Because it will address a broad range of modes and geography throughout the Northeast, the development of a new NEC model will require new surveys designed to address these dimensions. These new surveys include questions addressing existing travel by intercity and regional commuter modes of travel between and within the Northeast (see footnote 1). All of the existing available survey data is tied to specific existing models developed by Amtrak and regional agencies that address more limited geography and/or modes of travel. For example, Amtrak’s survey data focuses exclusively on intercity travel modes and survey data collected by regional agencies is limited to a specific region and does not address intercity modes. Although they collectively address all of the major NEC markets, these existing data and models do not provide a consistent integrated analysis and forecasting basis that spans all geographies and modes throughout the NEC.


Data Collection for Model


The original design of data collection efforts called for a two-phase survey approach. The recruit survey was conducted by telephone via computer-assisted telephone interviewing (CATI) using a dual frame samples with both landlines and cell phones. The follow-up survey was conducted mostly via self-administration by respondents on the Internet. Respondents without Internet access were able to complete the follow-up survey by viewing a mailed packet of survey visuals and then providing answers to follow-up questions via a telephone interview.


To test general operational and content issues with the survey, a pilot effort was initiated to obtain 307 completed surveys. While the pilot results showed that the survey was able to obtain the necessary information for modeling, the cumulative 2-phase response rate of 4% (9% in recruitment and 49% in the follow-up) was lower than expected. As such, the data collection approach was reconsidered and revised as follows:


  • Changed from a two-phase survey to a one-phase survey;

  • Shortened survey from an average length of 22 minutes in the pilot to an estimated 18 minutes.

  • Increased incentives from $5 to $10.

  • Increased number of attempts per sample from 5 to 10.


With these changes in place, the response rate is expected to increase to 12-15%. This represents a significant increase from the 4% two-phase rate obtained in the pilot.


The questionnaire is titled “Survey of Northeast Regional and Intercity Household Travel Attitudes and Behavior.” and is included in this ICR package. It is estimated that the survey will take about 18 minutes to complete.



The following text explains in further detail what information the questionnaire collects and how it will be used.


Survey Questions: Screener

Question C.1 allows for cell phone respondents to be called later at a better, safer time.

Questions S.1- S.1b identify a random member of the household to participate in the survey.

Question S.1c asks cell phone users for their home area (this is already known for land lines).

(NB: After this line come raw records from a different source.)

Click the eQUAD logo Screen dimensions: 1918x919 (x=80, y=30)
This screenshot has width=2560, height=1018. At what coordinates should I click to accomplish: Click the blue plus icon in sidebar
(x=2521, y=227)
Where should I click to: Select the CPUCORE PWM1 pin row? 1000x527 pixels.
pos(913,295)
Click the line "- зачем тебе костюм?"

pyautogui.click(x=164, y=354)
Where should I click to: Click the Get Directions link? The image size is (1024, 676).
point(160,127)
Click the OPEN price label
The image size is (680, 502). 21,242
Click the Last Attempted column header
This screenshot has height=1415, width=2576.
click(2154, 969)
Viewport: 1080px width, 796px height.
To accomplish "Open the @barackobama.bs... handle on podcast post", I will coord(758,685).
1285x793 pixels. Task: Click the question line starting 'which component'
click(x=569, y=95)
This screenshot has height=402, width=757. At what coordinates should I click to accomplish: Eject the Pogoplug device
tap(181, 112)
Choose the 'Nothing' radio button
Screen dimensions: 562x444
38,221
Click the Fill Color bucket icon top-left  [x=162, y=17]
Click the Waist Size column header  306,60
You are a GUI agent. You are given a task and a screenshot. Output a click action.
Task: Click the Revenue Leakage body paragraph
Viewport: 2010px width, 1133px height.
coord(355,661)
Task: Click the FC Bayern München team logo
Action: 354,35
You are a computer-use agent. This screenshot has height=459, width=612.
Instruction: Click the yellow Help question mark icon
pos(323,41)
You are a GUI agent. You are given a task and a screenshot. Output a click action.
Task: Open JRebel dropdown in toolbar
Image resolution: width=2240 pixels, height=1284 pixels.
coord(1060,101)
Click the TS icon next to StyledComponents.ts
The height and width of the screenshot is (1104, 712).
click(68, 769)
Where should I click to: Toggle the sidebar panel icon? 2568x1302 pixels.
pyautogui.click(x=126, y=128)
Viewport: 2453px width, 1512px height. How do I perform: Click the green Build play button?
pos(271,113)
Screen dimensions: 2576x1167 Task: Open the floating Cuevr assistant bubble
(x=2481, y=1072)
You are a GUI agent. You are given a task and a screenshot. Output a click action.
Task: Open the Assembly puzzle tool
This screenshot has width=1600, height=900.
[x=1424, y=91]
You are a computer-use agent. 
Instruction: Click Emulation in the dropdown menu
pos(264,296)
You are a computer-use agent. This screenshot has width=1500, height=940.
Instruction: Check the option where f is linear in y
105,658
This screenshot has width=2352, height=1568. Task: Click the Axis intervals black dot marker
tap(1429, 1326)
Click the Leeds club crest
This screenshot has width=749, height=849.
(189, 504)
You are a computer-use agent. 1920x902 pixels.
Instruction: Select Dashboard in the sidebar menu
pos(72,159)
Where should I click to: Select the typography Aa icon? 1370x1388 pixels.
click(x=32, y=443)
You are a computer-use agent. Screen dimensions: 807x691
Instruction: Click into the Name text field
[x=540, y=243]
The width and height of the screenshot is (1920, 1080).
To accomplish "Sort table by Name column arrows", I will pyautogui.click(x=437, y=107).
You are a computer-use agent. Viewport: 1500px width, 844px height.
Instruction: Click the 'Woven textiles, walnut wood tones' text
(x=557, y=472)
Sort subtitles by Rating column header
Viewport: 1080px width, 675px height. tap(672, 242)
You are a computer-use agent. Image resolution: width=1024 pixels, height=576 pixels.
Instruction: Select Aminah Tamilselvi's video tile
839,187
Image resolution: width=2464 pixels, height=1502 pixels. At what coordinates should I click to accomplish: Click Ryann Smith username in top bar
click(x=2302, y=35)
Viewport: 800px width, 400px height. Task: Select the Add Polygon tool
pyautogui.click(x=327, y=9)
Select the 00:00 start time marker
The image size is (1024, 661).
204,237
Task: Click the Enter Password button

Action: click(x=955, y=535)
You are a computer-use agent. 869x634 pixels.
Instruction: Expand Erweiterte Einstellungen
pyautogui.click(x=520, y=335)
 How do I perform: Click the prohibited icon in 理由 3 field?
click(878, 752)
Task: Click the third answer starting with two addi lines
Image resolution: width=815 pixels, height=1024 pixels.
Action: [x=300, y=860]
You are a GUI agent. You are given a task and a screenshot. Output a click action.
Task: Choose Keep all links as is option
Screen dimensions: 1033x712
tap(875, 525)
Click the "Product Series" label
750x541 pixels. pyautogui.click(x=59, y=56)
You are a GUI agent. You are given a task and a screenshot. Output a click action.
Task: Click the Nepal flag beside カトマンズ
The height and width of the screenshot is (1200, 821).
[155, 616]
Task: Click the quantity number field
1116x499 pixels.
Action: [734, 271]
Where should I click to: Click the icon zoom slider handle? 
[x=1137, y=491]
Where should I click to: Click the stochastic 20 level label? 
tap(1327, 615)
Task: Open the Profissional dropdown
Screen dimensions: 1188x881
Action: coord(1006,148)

Questions S.2A-S.2E ask if the respondent’s regular commute trip is to an eligible out-of-state location and, if so, how many times in a typical week they make the trip, by mode. Eligible areas exclude the respondent’s home area, other nearby areas (typically less than 50 miles away from the home), and areas where the trip would be entirely outside of the NEC.

Questions S.3A-S.3E ask if the respondent has taken any non-commute trips to eligible out-of-state locations and, if so, how many times in the past 12 months by mode and trip purpose. Again, eligible areas exclude the respondent’s home area, other nearby areas (typically less than 50 miles away from the home), and areas where the trip would be entirely outside of the NEC.

If no trips were found in the above series of questions, the survey skips to collect demographic information in Questions D-1 through D-12. In this case, the respondent is not counted as a completed survey.

Next, the survey randomly selects a specific mode and trip purpose for those identified above. This is the “reference trip” for the respondent. Then, Question S.4 asks if a round trip was taken and, if so a specific direction is randomly selected for the reference trip.



Survey Questions: Main Questionnaire

Question 1 asks for the type of train service that was used (if respondent’s “reference trip” was by train). This is important since we need to distinguish among different types of train service in the model and the survey. Questions 4A, 5A, and 6A apply only if respondent’s “reference trip” was by train and ask for the rail station used to board the train, the mode of access used to get from the origin to the station, and the time spent at the station prior to boarding the train. Again, this provides more detailed information necessary for a more precise definition of the trip and its key characteristics and will be used in estimation of the RP portion of the model.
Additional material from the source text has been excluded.